Markets may look calm, but the foundations of global finance are anything but secure. Rising government debt, fragile non-bank financial intermediaries, and speculative assets like stablecoins are all part of a system that appears steady only because investors are choosing not to look too closely.
That's the opinion reflected in the IMF's latest Global Financial Stability Report, issued yesterday, which warns that asset prices are once again stretched far beyond fundamentals. At the same time, banks and shadow banks have become dangerously entangled. In addition, a sudden drop in asset values or rise in interest rates could easily set off a chain reaction, whether from balance-sheet losses in banks to liquidity crises in investment funds.
In short, the IMF shares my gloom about the risk of a crash within the economy. They obviously believe that the global financial system remains exposed to the same feedback loops that triggered past crises. The difference is that this time, the risks are dispersed across an opaque web of private funds and unregulated markets, which might make them much harder to manage when the crash happens.

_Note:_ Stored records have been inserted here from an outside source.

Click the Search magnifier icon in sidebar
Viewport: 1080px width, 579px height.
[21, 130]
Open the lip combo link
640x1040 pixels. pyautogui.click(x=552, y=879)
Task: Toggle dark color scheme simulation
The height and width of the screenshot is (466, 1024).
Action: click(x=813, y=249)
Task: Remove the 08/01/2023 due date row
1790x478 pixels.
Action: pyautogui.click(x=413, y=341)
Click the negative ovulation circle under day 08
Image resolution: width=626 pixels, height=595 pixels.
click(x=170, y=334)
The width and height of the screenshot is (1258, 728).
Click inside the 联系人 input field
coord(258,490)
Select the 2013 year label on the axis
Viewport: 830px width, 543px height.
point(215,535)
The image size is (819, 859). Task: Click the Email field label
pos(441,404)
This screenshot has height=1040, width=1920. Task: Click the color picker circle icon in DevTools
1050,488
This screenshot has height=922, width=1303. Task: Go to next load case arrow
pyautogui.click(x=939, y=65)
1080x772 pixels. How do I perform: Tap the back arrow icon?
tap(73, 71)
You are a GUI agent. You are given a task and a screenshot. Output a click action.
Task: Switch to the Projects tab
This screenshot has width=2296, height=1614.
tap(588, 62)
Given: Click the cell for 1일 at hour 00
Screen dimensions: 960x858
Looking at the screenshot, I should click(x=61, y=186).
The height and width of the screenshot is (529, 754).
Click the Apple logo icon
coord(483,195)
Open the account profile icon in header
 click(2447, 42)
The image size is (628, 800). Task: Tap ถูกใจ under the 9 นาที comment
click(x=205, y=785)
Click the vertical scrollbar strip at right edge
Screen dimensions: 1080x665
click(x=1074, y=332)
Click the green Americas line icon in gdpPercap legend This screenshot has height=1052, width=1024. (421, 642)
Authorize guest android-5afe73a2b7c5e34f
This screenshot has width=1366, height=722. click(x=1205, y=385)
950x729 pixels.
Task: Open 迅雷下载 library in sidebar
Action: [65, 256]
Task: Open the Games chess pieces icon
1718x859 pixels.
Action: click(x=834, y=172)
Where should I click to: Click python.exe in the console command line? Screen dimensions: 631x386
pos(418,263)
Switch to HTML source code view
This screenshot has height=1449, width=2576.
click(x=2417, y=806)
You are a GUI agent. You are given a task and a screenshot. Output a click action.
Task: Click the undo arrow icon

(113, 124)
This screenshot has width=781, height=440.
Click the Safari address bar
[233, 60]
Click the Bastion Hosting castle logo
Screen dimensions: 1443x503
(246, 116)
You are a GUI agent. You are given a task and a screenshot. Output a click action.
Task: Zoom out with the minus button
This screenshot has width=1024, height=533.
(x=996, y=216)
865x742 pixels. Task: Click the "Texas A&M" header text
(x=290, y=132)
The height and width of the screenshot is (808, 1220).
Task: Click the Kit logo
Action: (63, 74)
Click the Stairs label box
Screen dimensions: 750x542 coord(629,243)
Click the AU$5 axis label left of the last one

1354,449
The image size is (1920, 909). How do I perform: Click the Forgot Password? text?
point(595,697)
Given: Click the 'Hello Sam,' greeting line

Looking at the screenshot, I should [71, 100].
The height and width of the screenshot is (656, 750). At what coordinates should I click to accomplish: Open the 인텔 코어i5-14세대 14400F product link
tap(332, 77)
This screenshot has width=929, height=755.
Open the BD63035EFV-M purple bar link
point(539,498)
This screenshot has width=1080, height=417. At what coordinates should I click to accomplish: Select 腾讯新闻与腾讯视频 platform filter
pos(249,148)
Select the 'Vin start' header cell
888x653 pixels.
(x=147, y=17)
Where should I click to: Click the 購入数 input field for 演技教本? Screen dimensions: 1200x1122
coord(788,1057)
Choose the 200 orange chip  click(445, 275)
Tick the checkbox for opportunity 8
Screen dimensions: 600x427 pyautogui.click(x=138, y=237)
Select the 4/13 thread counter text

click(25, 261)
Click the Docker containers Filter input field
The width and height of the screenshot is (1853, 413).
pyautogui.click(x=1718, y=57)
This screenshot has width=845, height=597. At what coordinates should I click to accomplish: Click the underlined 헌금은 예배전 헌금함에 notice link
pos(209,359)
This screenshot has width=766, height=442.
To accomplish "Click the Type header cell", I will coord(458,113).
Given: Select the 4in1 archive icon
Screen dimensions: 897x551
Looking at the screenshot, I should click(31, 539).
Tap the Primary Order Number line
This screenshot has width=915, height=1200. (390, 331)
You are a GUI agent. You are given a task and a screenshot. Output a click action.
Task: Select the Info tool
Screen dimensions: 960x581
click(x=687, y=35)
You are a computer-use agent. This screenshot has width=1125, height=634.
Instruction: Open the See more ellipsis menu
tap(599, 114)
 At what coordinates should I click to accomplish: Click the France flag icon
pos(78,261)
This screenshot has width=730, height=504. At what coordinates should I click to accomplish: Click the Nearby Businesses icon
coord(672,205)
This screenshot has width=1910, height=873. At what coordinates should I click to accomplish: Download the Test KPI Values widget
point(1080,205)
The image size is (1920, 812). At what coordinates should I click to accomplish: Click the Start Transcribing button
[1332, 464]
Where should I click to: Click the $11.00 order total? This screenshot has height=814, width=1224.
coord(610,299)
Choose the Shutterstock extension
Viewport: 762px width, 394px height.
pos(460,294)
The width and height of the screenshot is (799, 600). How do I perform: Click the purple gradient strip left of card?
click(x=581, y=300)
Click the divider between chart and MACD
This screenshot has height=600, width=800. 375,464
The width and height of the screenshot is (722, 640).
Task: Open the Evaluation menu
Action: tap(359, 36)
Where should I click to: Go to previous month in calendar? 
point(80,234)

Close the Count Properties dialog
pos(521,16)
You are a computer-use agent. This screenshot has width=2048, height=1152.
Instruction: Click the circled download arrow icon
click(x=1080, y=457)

The IMF's prescription of greater prudence, stricter regulation, and fiscal restraint, however, barely scratches the surface of what is needed. The deeper question is whether we can continue to run a world economy on speculative confidence and private credit creation when both are visibly eroding. The calm, as ever, may be just before the next storm, and the IMF clearly thinks it may not be long in coming, as I have been saying for a while, but from which fact I take little comfort.
You have been warned.
Worry. That is the official line to take now.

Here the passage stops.